Steering an actuated-tip needle in biological tissue

Abstract

Needle insertion procedures are commonly performed in current clinical practice for diagnostic and therapeutic purposes. Although prevailing technology allows accurate localization of lesions, they cannot yet be precisely targeted. Needle steering is a promising technique to overcome this challenge. In this paper, we describe the development of a novel steering system for an actuated-tip flexible needle. Strain measurements from an array of Fiber Bragg Grating (FBG) sensors are used for online reconstruction of the needle shape in 3D-space. FBG-sensor data is then fused with ultrasound images obtained from a clinically-approved Automated Breast Volume Scanner (ABVS) using an unscented Kalman filter. A new ultrasound-based tracking algorithm is developed for the robust tracking of the needle in biological tissue. Two experimental cases are presented to evaluate the proposed steering system.
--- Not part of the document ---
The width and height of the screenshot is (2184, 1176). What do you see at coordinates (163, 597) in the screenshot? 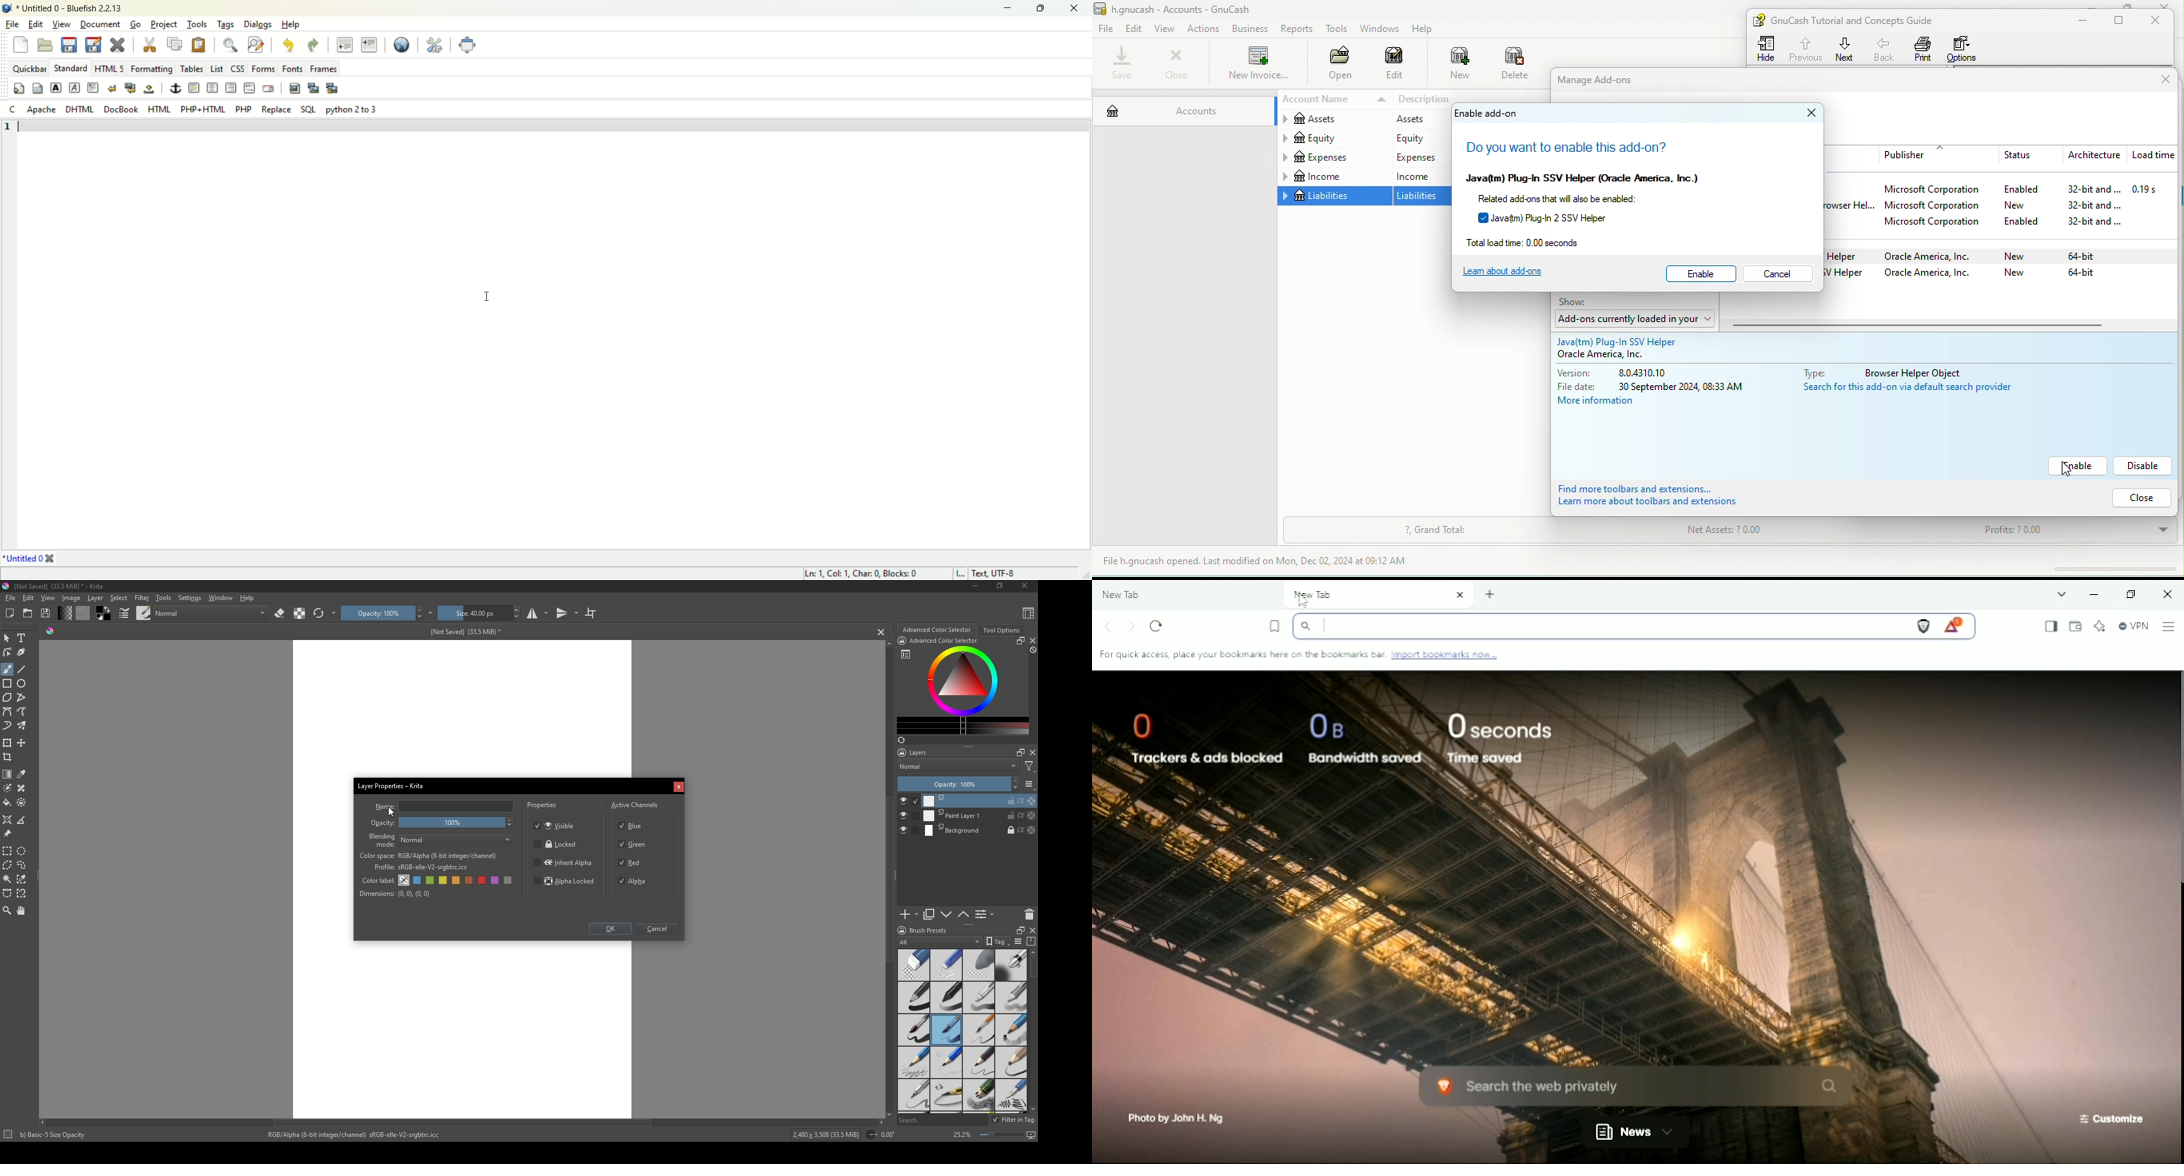
I see `Tools` at bounding box center [163, 597].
In the first case, the needle shape is reconstructed using the tracked tip position in ultrasound images and FBG-sensor measurements, separately. The reconstructed shape is then compared with the actual 3D needle shape obtained from the ABVS. In the second case, two steering experiments are performed to evaluate the overall system by fusing the FBG-sensor data and ultrasound images. Average targeting errors are 1.29±0.41 mm and 1.42±0.72 mm in gelatin phantom and biological tissue, respectively.